Очень многое не сходится, потому что я же видела тело. Очень скрыто всё, нужно ждать официальных документов. То есть то, что пули достали, – это есть. Там она была не одна – много было навылет.
– А потом вам пришлось сказать всем, что в его машину попала ракета, чтобы вывезти тело?
– Нет, нет, это неправда. Я довезла тело с передовой в Донецк, так как в Донецке была ближайшая связь и нормальный морг. Ну, нормальный относительно. В центральном морге не было холодильника, а я понимала, что мне нужно сохранить Мантаса, мне нужно сохранить его тело как улику, чтобы начать расследование. И потом в морге я пишу, что я его захораниваю, чтобы перевезти секретно в другой морг, чтобы никто не "проснулся", это ведь неконтролируемая зона, никто мне там помочь не может. И здесь я узнаю, что в СМИ просочилась информация о каких-то ракетных ударах.
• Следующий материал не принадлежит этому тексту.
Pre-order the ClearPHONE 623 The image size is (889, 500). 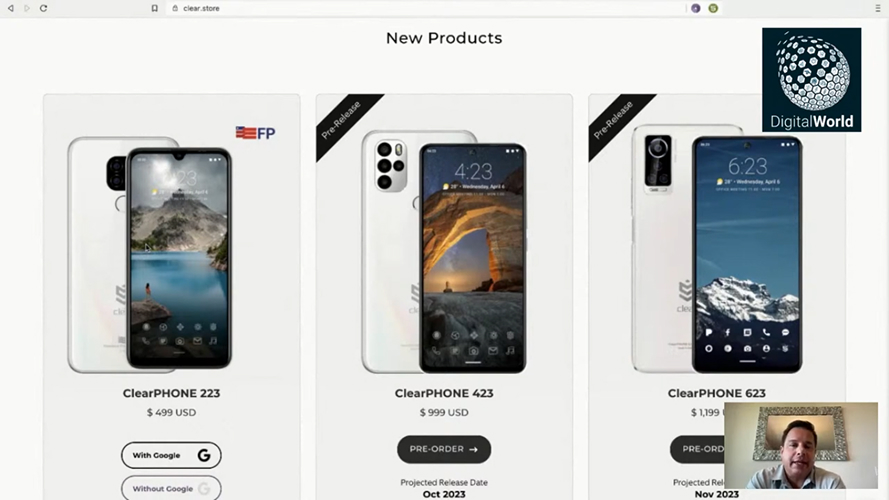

Я начинаю звонить всем, говорю: "Что вы делаете?! Зачем это всё? Мы сейчас просто с Мантасом исчезнем вдвоём". Нас подставили под большой риск. Я просила всех никому не говорить. Вы понимаете, он же режиссёр, мы чудом просто не исчезли. Потому что нет тела – нет дела. Зачем это написали – я не знаю. Кто это написал – тоже неизвестно. Выяснять, что это было, уже не хочется. Когда я ехала, всю эту дорогу, через всю Россию, я ехала два дня, и всю дорогу я боялась выйти где-то, остановиться, чтобы, не дай бог, нас никто там не…
– Не задержал?
– Не задержал, не забрал снова Мантаса… чтобы довезти его как-то. Нас подставили под риск.
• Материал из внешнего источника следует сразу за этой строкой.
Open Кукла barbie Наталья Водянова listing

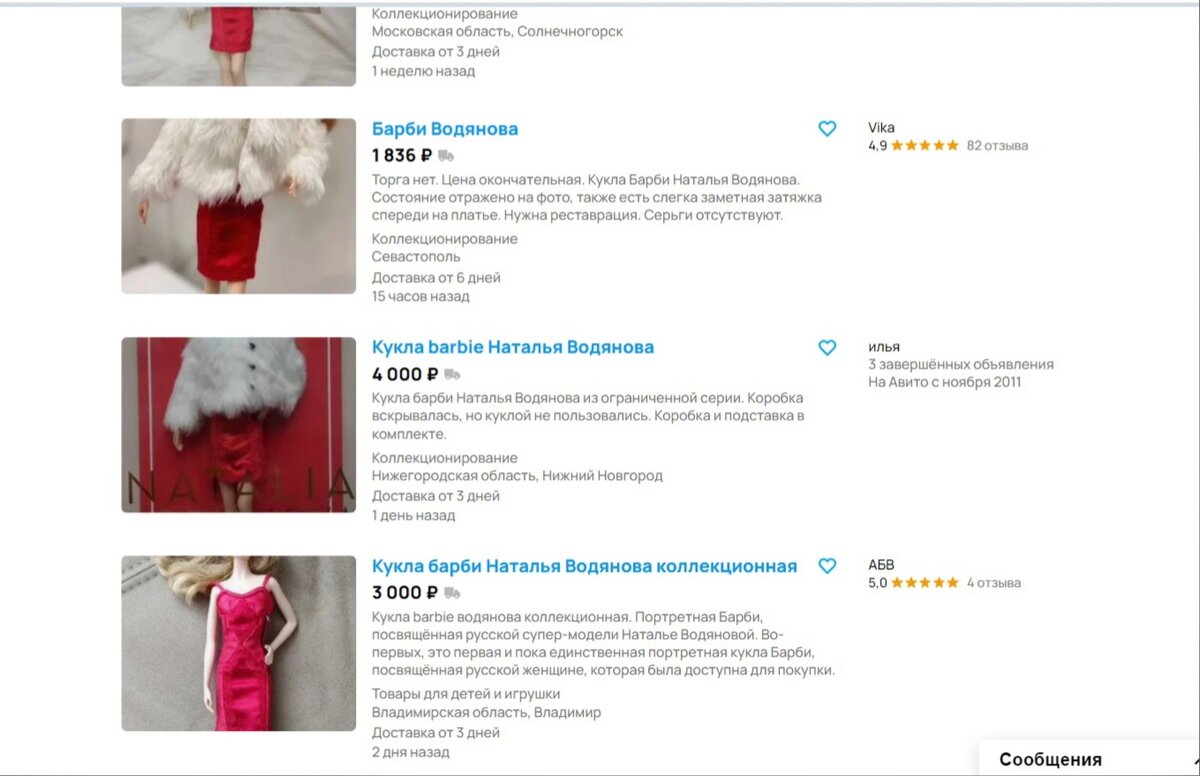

– А как потом продолжалась работа над фильмом, кто его смонтировал?
– Когда я забрала тело Мантаса, погрузили его в "груз-200" и пока ждали солдат, я поняла, что у меня нет бекапов. И я что-то вру солдатам, говорю, что мне нужно забрать что-то ценное. Они спрашивают: "А что, у вас там есть деньги, документы?", говорю: "Да, у меня документы там, я оставила, мне ещё документы нужны". И они говорят: "Бегите, только быстро, потому что мы не знаем, когда нам дадут приказ. Дадут сейчас приказ выезжать, и всё", а это пешком, и минимум час ходьбы. Я побежала, забрала эти бекапы, забрала рюкзак Мантаса. Какие-то вещи, бекапы, хард-драйвы засунула себе в штаны, чтобы они не нашли. И прибежала, забрала материал, забрала Мантаса, и мы поехали. Поэтому ещё был огромный риск, когда просочилась эта ложная информация в СМИ. Это была придуманная красивая картинка, но красивая – это относительно, потому что я очень зла даже не из-за Мантаса, а из-за репрезентации Мариуполя с якобы работающими больницами.
– Вы контролировали монтаж?
– Мы монтировали с Дуней Сычевой, это монтажёр первого "Мариуполиса" и "Парфенона".
– И вам Каннский фестиваль сам предложил представить фильм?
– Да, мы получили приглашение. Конечно, мы все шли на риск – успеем ли мы сделать. И фильм был сделан за пять недель.